→ **SUPPLIED RECORDS**
--------------------------------------------------

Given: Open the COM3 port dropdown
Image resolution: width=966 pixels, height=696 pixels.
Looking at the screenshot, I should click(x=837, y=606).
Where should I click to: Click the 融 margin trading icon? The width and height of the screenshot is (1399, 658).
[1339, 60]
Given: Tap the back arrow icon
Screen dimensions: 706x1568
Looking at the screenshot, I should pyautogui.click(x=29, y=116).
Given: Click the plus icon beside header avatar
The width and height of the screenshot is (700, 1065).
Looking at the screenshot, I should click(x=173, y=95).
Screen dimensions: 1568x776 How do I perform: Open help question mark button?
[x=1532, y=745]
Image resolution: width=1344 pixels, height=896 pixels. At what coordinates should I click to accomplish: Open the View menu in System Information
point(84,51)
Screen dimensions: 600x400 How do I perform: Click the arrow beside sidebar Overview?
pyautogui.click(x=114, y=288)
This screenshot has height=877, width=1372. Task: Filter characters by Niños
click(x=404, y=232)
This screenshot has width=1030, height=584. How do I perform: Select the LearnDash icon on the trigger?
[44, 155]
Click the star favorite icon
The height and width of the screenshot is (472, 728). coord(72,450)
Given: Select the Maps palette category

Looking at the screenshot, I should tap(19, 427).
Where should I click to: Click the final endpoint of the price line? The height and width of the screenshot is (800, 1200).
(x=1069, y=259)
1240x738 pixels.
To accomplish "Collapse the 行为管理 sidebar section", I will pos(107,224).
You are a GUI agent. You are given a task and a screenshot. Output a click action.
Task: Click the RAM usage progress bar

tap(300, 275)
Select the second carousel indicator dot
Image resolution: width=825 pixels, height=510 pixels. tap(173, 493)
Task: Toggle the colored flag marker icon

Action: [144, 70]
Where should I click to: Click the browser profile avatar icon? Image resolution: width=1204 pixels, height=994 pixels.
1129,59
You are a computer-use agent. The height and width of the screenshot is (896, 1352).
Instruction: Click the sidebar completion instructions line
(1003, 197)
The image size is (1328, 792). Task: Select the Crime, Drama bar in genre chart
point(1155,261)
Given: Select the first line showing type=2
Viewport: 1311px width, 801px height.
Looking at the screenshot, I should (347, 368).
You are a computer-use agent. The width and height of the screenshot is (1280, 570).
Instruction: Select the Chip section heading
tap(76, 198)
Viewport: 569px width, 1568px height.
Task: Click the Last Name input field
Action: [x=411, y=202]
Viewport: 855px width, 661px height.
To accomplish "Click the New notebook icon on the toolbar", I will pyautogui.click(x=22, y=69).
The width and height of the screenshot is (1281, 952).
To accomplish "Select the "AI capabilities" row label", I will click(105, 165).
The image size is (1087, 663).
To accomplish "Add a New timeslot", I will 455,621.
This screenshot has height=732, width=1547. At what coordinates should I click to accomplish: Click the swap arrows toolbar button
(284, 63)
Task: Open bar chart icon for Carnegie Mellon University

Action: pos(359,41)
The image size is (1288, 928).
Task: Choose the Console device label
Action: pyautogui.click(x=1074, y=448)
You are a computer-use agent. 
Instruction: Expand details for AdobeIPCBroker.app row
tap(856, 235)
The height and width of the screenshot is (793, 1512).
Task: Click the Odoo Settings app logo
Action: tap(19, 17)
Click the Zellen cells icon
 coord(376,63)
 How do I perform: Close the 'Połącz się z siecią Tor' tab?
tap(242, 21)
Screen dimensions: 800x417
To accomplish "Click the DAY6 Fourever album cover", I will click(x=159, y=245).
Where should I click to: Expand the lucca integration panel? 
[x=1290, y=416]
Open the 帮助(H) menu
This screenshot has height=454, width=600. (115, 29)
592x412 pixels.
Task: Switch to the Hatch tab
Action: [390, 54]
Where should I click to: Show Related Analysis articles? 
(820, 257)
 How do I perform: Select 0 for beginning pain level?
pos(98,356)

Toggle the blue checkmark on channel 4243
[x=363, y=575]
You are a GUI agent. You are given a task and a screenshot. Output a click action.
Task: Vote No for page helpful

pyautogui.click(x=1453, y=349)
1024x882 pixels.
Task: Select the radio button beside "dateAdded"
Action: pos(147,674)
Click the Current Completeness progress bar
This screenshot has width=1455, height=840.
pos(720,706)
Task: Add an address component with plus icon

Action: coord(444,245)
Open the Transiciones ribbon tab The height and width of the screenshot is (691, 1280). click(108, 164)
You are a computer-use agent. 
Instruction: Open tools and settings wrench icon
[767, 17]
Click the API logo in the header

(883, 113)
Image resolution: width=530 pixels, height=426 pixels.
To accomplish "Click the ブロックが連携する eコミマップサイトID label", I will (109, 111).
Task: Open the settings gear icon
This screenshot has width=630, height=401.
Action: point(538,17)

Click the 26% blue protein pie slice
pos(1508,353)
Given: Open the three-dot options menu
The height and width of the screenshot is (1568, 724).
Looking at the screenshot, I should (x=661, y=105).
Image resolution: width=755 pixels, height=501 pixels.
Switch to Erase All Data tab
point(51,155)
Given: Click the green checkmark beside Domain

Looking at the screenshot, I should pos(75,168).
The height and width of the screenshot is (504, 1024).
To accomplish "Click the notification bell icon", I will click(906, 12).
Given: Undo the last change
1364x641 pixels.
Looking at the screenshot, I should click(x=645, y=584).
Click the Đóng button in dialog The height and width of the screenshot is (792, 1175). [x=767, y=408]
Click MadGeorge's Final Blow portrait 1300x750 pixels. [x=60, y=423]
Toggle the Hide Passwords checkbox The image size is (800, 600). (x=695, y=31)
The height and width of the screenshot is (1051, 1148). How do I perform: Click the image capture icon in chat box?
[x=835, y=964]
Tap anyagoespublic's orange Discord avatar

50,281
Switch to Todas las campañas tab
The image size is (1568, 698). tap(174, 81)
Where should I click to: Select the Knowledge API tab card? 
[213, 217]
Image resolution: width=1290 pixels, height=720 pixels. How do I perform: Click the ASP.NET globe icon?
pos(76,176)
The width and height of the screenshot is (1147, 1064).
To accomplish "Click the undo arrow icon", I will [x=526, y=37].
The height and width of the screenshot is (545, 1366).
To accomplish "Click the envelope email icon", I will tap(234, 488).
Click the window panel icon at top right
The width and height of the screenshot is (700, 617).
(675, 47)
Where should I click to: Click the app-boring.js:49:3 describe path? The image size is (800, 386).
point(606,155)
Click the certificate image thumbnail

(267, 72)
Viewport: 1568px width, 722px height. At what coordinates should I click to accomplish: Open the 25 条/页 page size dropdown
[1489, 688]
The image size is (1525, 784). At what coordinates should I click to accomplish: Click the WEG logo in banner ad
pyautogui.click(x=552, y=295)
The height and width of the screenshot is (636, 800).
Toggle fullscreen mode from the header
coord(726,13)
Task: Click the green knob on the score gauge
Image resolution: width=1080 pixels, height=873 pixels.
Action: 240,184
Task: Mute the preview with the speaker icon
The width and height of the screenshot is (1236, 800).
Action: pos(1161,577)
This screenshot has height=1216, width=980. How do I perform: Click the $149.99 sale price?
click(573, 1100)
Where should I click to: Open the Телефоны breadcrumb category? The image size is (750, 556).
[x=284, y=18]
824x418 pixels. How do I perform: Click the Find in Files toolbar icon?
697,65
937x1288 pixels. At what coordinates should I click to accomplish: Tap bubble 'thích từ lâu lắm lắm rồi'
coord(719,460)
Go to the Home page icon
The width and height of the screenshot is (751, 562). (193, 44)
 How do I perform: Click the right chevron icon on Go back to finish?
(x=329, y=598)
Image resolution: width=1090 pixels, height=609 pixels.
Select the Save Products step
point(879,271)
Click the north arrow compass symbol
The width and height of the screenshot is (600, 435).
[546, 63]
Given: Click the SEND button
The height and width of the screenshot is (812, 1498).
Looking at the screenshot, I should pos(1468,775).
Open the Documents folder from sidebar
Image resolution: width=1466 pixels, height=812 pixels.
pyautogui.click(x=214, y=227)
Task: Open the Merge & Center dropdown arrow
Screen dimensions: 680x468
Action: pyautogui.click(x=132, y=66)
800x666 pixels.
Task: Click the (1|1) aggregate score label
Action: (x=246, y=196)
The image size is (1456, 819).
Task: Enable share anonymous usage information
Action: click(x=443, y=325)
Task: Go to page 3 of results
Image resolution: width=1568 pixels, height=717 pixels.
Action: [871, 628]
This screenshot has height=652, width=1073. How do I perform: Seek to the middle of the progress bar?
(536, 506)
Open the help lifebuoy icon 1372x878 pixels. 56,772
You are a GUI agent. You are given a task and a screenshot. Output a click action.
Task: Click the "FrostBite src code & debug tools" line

--------------------------------------------------

→ **EXERCISE**
Check each line of the records above for "computer", and copy those that have it.

→ **ANSWER FOR THE TASK**
You are a computer-use agent. The height and width of the screenshot is (896, 1352).
You are a computer-use agent. The width and height of the screenshot is (1280, 570).
You are a computer-use agent. 
You are a computer-use agent. 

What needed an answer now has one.